Orville Kelvin, our second son and sixth child, married Gertrude Naegle. (The story as written by Tressie May Evans Post ends at this point. The rest is added to make it more complete.)
Kelvin and Gertrude were married at the Arizona Temple in Mesa, Arizona. They had four children: Marilyn, born 6 September 1937; Daniel K., born 11 March 1940; John Milton, born 14 January 1944; and Howard Evans, born 25 August 1948. All were born in Tucson.
The fifth daughter and seventh child, Mildred Adelia, married James LeRoy Cooper 15 November 1937, at Nogales, Arizona. They were sealed the following March in the Arizona Temple. Their first children were twins, James Gary and Gayle, who were born 30 December 1938, at Tucson. They were followed by Morris Post, born 4 October 1942, at Phoenix; and three who were born in Mesa - Conny, 31 August 1945; William Newell, 9 December 1948; and Jan, 21 October 1951.

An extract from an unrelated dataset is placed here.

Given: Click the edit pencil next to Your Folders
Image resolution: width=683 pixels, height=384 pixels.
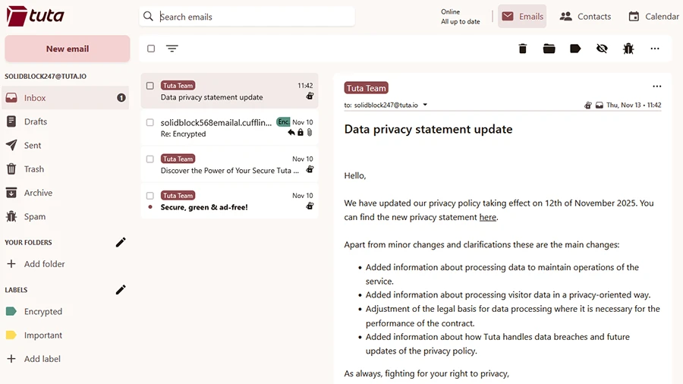Looking at the screenshot, I should click(x=120, y=242).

Etta Nadine, the sixth daughter and eighth child, married Hyrum Delmar Schneider 15 June 1939, at the Arizona Temple in Mesa. They had four children, two passing away while very young: Blanche, born 1 April 1940; Myron Lee, born 23 June 1942 and died 25 June 1942; Pauline, born 4 October 1943; and Donald Post, born 19 November 1944 and died 29 September 1956. Delmar died 4 April 1951. In 1955, Nadine married John William Egg. Nadine filled a mission to the Northern States Mission from March 1936 to September 1937.
John Milton was the third son and ninth child of Howard and Tressie Post. He was born 3 May 1916, and had never married when he died 17 August 1954, in Phoenix. John was never fully developed but was loved by all of the family.

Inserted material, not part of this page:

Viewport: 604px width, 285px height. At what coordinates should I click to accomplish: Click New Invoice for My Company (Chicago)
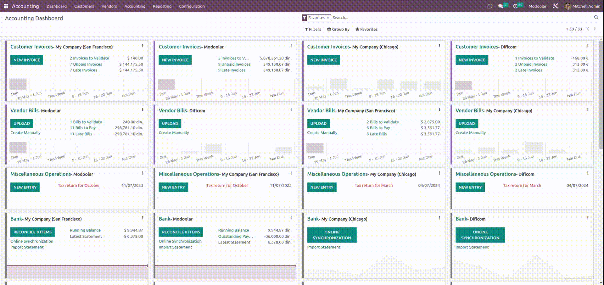pyautogui.click(x=323, y=60)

The tenth child was also a boy, Ernest Eugene - the fourth son. He married Sine Olive Scharling on 6 July 1944, at Boise, Idaho. They were sealed in the Arizona Temple in 1945. They are the parents of seven children, all born in Tucson: Barbara Beth, 15 April 1946; Iva Elaine, 24 October 1947; James Ernest, 21 February 1950; Dorothy Ann, 29 December 1952; twins - Jeanne and Jayne, born 2 September 1954; and Matthew Scharling, 10 June 1958. Ernest also filled a mission for the Church of Jesus Christ of Latter-Day Saints.
The last child was another girl, number seven, Frances Marie. She married William H. Luke at the Arizona Temple in Mesa, on 27 October 1942. They have seven children, all except the third one being born in Tucson: Marie Annette, 3 April 1944; William Harold, 23 August 1946; David Melvin, 25 December 1948 (born in Logan, Utah); Alan Dewayne, 16 May 1951; Kenneth Howard, 13 July 1955; Janice, 13 November 1957; and Gordon Evans, 25 March 1961.